Le père fondateur du modèle électrique Nissan Leaf, se sépare de ses batteries. Nissan a en effet accepté de vendre son activité de batteries au fonds privé d’investissement GSR Capital. Depuis 2007, cette division nommée Automotive Energy Supply Corporation (AESC) fabriquait des batteries lithium-ion pour les Leaf assemblées au Japon, ainsi que pour certains modèles hybrides (essence-électricité), sous la houlette du constructeur japonais qui détenait 51% du capital et de son compatriote, spécialiste de l’informatique et des télécommunications, NEC (49%).

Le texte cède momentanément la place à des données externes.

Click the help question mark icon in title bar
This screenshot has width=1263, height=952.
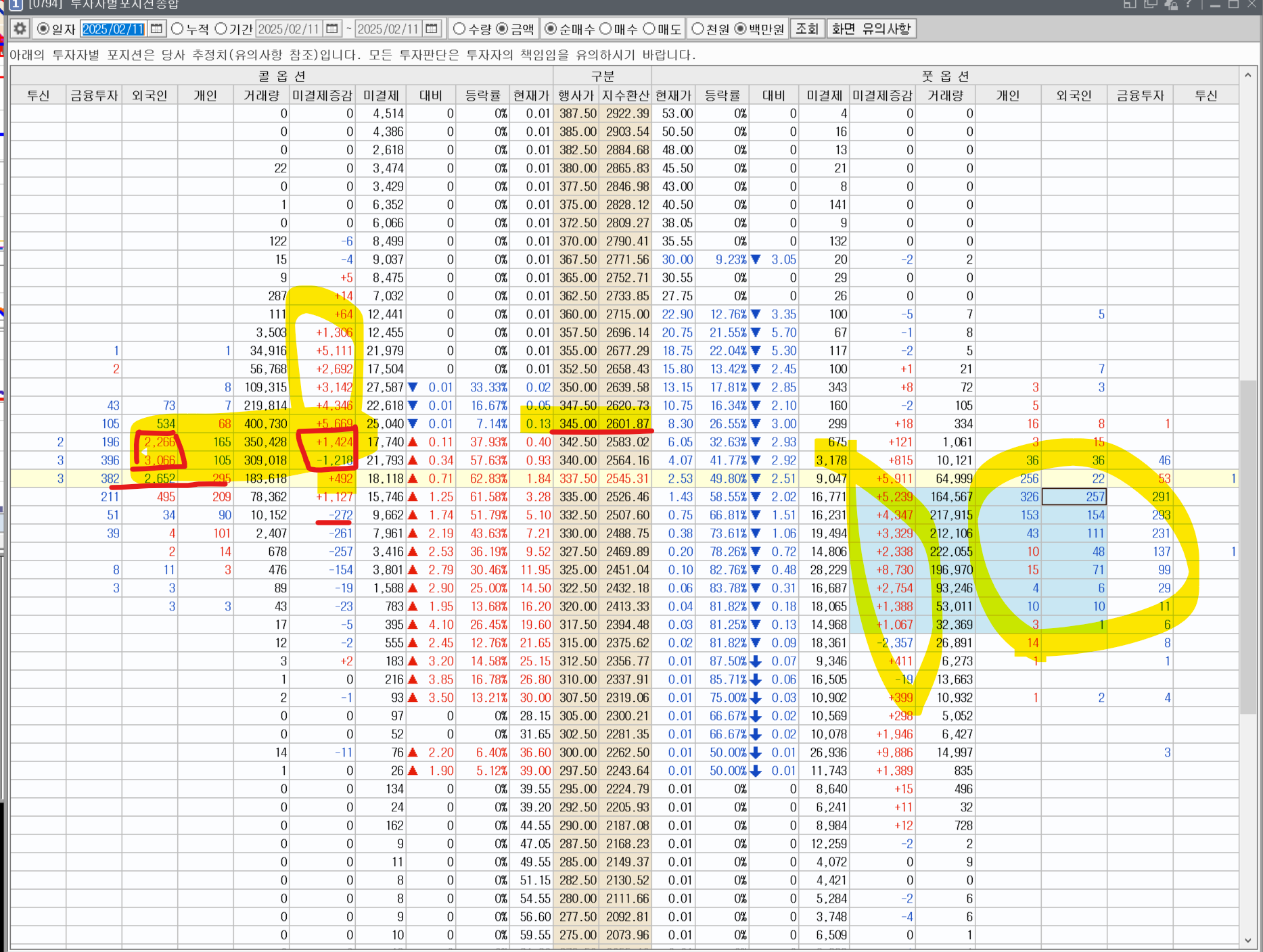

Avant de la céder, le partenaire de Renault va d’abord prendre le contrôle à 100% de la coentreprise en rachetant la part de NEC avant de transférer la totalité à GSR. La transaction doit être bouclée avant la fin de l’année 2017 mais les modalités financières restent confidentielles pour l’instant.

« C'est une opération gagnant-gagnant pour AESC et Nissan. Elle permettra à AESC de mettre à profit le vaste réseau et les investissements de GSR pour étendre sa clientèle et augmenter sa compétitivité, ce qui en retour contribuera à améliorer la compétitivité de Nissan dans l'électrique », déclare le nouveau PDG de Nissan, Hiroto Saikawa.

Les sites de production aux USA, Royaume-Uni et Japon seront touchés par ce rachat. Mais selon le constructeur, les effectifs seront maintenus. Alors que Nissan conserve l’essentiel de la R&D, le fonds d’investissement GSR promet d’accélérer la recherche et le développement, d’étendre la capacité de production des usines et d’en créer de nouvelles en Chine et en Europe.